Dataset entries
----------
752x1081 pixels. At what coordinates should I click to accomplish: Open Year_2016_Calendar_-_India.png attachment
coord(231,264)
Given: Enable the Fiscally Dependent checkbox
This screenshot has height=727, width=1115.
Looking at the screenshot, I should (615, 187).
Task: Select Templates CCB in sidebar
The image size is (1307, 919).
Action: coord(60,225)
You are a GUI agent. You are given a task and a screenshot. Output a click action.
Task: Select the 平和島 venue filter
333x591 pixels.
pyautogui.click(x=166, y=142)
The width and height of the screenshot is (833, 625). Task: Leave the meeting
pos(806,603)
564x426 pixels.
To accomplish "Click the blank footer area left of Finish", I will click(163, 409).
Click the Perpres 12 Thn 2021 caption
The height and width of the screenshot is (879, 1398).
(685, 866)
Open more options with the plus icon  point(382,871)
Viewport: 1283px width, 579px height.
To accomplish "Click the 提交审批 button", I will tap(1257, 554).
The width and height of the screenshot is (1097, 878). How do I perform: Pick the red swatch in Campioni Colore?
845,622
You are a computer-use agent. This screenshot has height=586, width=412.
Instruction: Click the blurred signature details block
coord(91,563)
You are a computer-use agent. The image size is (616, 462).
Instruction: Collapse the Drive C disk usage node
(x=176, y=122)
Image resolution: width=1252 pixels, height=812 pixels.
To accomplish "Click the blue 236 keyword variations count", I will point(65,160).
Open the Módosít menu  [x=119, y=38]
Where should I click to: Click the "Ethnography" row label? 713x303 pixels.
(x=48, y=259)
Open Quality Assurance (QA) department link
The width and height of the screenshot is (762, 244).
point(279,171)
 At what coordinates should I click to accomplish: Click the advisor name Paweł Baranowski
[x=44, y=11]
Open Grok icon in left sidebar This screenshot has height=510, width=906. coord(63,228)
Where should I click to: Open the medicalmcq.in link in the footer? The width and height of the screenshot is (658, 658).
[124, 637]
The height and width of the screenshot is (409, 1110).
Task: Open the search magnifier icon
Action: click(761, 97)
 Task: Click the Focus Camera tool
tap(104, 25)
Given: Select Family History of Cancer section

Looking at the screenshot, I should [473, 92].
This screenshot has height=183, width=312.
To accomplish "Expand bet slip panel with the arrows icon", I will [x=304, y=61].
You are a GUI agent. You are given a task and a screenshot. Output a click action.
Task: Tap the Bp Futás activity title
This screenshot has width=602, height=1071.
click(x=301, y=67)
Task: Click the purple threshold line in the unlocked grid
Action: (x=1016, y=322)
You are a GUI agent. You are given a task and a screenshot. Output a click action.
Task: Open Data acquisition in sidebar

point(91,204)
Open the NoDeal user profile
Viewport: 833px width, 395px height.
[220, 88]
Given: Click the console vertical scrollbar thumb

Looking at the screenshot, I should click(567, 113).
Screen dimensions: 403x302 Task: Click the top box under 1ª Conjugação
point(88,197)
----------
EXERCISE DETAILS - Give back every record exactly.

SOLUTION FOR THIS EXERCISE -
752x1081 pixels. At what coordinates should I click to accomplish: Open Year_2016_Calendar_-_India.png attachment
coord(231,264)
Given: Enable the Fiscally Dependent checkbox
This screenshot has height=727, width=1115.
Looking at the screenshot, I should (615, 187).
Task: Select Templates CCB in sidebar
The image size is (1307, 919).
Action: coord(60,225)
You are a GUI agent. You are given a task and a screenshot. Output a click action.
Task: Select the 平和島 venue filter
333x591 pixels.
pyautogui.click(x=166, y=142)
The width and height of the screenshot is (833, 625). Task: Leave the meeting
pos(806,603)
564x426 pixels.
To accomplish "Click the blank footer area left of Finish", I will click(163, 409).
Click the Perpres 12 Thn 2021 caption
The height and width of the screenshot is (879, 1398).
(685, 866)
Open more options with the plus icon  point(382,871)
Viewport: 1283px width, 579px height.
To accomplish "Click the 提交审批 button", I will tap(1257, 554).
The width and height of the screenshot is (1097, 878). How do I perform: Pick the red swatch in Campioni Colore?
845,622
You are a computer-use agent. This screenshot has height=586, width=412.
Instruction: Click the blurred signature details block
coord(91,563)
You are a computer-use agent. The image size is (616, 462).
Instruction: Collapse the Drive C disk usage node
(x=176, y=122)
Image resolution: width=1252 pixels, height=812 pixels.
To accomplish "Click the blue 236 keyword variations count", I will point(65,160).
Open the Módosít menu  [x=119, y=38]
Where should I click to: Click the "Ethnography" row label? 713x303 pixels.
(x=48, y=259)
Open Quality Assurance (QA) department link
The width and height of the screenshot is (762, 244).
point(279,171)
 At what coordinates should I click to accomplish: Click the advisor name Paweł Baranowski
[x=44, y=11]
Open Grok icon in left sidebar This screenshot has height=510, width=906. coord(63,228)
Where should I click to: Open the medicalmcq.in link in the footer? The width and height of the screenshot is (658, 658).
[124, 637]
The height and width of the screenshot is (409, 1110).
Task: Open the search magnifier icon
Action: click(761, 97)
 Task: Click the Focus Camera tool
tap(104, 25)
Given: Select Family History of Cancer section

Looking at the screenshot, I should [473, 92].
This screenshot has height=183, width=312.
To accomplish "Expand bet slip panel with the arrows icon", I will [x=304, y=61].
You are a GUI agent. You are given a task and a screenshot. Output a click action.
Task: Tap the Bp Futás activity title
This screenshot has width=602, height=1071.
click(x=301, y=67)
Task: Click the purple threshold line in the unlocked grid
Action: (x=1016, y=322)
You are a GUI agent. You are given a task and a screenshot. Output a click action.
Task: Open Data acquisition in sidebar

point(91,204)
Open the NoDeal user profile
Viewport: 833px width, 395px height.
[220, 88]
Given: Click the console vertical scrollbar thumb

Looking at the screenshot, I should click(567, 113).
Screen dimensions: 403x302 Task: Click the top box under 1ª Conjugação
point(88,197)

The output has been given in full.